__Brief__.
Retype the rows below line for line, without changing anything in them.

════

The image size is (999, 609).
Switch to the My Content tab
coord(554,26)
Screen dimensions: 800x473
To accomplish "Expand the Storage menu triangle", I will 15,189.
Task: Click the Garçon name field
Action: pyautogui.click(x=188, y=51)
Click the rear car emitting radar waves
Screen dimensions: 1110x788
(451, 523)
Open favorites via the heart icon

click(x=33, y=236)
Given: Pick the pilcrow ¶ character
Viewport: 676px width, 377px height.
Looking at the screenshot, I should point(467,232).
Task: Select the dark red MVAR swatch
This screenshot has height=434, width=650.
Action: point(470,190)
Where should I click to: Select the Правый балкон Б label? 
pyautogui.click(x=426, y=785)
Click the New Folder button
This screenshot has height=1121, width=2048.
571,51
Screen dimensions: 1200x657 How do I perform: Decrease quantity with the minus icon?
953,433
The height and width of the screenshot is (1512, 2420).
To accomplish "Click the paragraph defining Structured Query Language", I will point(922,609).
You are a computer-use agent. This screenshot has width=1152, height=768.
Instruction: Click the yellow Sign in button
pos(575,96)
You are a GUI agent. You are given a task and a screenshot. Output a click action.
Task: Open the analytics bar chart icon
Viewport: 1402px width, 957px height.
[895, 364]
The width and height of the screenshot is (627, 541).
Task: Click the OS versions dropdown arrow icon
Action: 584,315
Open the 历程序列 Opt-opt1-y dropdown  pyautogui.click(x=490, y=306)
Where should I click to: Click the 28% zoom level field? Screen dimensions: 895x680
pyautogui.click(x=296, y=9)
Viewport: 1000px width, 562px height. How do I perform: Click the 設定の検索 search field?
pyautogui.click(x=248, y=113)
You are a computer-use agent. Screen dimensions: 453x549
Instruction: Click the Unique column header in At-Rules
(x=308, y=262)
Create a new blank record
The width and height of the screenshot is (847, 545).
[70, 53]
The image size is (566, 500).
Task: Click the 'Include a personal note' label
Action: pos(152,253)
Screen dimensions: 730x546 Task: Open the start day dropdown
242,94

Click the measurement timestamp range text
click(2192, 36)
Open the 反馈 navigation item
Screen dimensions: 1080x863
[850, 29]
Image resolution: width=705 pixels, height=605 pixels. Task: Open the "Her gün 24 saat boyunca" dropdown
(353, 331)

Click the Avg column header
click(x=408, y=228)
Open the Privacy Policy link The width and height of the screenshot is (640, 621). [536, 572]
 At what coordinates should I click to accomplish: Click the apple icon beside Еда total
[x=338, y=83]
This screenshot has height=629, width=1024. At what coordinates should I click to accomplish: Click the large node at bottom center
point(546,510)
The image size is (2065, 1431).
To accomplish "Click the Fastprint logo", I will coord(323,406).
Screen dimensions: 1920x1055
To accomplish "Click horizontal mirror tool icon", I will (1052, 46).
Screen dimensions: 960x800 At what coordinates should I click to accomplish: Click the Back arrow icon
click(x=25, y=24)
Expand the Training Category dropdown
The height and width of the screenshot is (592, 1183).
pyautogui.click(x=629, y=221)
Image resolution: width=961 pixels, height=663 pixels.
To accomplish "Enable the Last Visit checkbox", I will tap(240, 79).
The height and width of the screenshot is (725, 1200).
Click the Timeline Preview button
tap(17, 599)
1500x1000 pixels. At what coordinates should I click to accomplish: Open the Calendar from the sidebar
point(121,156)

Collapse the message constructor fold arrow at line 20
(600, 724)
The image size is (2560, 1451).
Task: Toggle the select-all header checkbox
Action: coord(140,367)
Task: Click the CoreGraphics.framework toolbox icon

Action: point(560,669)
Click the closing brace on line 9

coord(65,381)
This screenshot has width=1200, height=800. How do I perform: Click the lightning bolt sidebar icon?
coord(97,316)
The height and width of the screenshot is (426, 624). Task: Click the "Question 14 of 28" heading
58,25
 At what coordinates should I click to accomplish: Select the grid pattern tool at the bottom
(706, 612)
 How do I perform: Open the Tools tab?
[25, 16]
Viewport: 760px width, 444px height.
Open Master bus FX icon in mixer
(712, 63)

════

__Solution to the exercise__.
The image size is (999, 609).
Switch to the My Content tab
coord(554,26)
Screen dimensions: 800x473
To accomplish "Expand the Storage menu triangle", I will 15,189.
Task: Click the Garçon name field
Action: pyautogui.click(x=188, y=51)
Click the rear car emitting radar waves
Screen dimensions: 1110x788
(451, 523)
Open favorites via the heart icon

click(x=33, y=236)
Given: Pick the pilcrow ¶ character
Viewport: 676px width, 377px height.
Looking at the screenshot, I should point(467,232).
Task: Select the dark red MVAR swatch
This screenshot has height=434, width=650.
Action: point(470,190)
Where should I click to: Select the Правый балкон Б label? 
pyautogui.click(x=426, y=785)
Click the New Folder button
This screenshot has height=1121, width=2048.
571,51
Screen dimensions: 1200x657 How do I perform: Decrease quantity with the minus icon?
953,433
The height and width of the screenshot is (1512, 2420).
To accomplish "Click the paragraph defining Structured Query Language", I will point(922,609).
You are a computer-use agent. This screenshot has width=1152, height=768.
Instruction: Click the yellow Sign in button
pos(575,96)
You are a GUI agent. You are given a task and a screenshot. Output a click action.
Task: Open the analytics bar chart icon
Viewport: 1402px width, 957px height.
[895, 364]
The width and height of the screenshot is (627, 541).
Task: Click the OS versions dropdown arrow icon
Action: 584,315
Open the 历程序列 Opt-opt1-y dropdown  pyautogui.click(x=490, y=306)
Where should I click to: Click the 28% zoom level field? Screen dimensions: 895x680
pyautogui.click(x=296, y=9)
Viewport: 1000px width, 562px height. How do I perform: Click the 設定の検索 search field?
pyautogui.click(x=248, y=113)
You are a computer-use agent. Screen dimensions: 453x549
Instruction: Click the Unique column header in At-Rules
(x=308, y=262)
Create a new blank record
The width and height of the screenshot is (847, 545).
[70, 53]
The image size is (566, 500).
Task: Click the 'Include a personal note' label
Action: pos(152,253)
Screen dimensions: 730x546 Task: Open the start day dropdown
242,94

Click the measurement timestamp range text
click(2192, 36)
Open the 反馈 navigation item
Screen dimensions: 1080x863
[850, 29]
Image resolution: width=705 pixels, height=605 pixels. Task: Open the "Her gün 24 saat boyunca" dropdown
(353, 331)

Click the Avg column header
click(x=408, y=228)
Open the Privacy Policy link The width and height of the screenshot is (640, 621). [536, 572]
 At what coordinates should I click to accomplish: Click the apple icon beside Еда total
[x=338, y=83]
This screenshot has height=629, width=1024. At what coordinates should I click to accomplish: Click the large node at bottom center
point(546,510)
The image size is (2065, 1431).
To accomplish "Click the Fastprint logo", I will coord(323,406).
Screen dimensions: 1920x1055
To accomplish "Click horizontal mirror tool icon", I will (1052, 46).
Screen dimensions: 960x800 At what coordinates should I click to accomplish: Click the Back arrow icon
click(x=25, y=24)
Expand the Training Category dropdown
The height and width of the screenshot is (592, 1183).
pyautogui.click(x=629, y=221)
Image resolution: width=961 pixels, height=663 pixels.
To accomplish "Enable the Last Visit checkbox", I will tap(240, 79).
The height and width of the screenshot is (725, 1200).
Click the Timeline Preview button
tap(17, 599)
1500x1000 pixels. At what coordinates should I click to accomplish: Open the Calendar from the sidebar
point(121,156)

Collapse the message constructor fold arrow at line 20
(600, 724)
The image size is (2560, 1451).
Task: Toggle the select-all header checkbox
Action: coord(140,367)
Task: Click the CoreGraphics.framework toolbox icon

Action: point(560,669)
Click the closing brace on line 9

coord(65,381)
This screenshot has width=1200, height=800. How do I perform: Click the lightning bolt sidebar icon?
coord(97,316)
The height and width of the screenshot is (426, 624). Task: Click the "Question 14 of 28" heading
58,25
 At what coordinates should I click to accomplish: Select the grid pattern tool at the bottom
(706, 612)
 How do I perform: Open the Tools tab?
[25, 16]
Viewport: 760px width, 444px height.
Open Master bus FX icon in mixer
(712, 63)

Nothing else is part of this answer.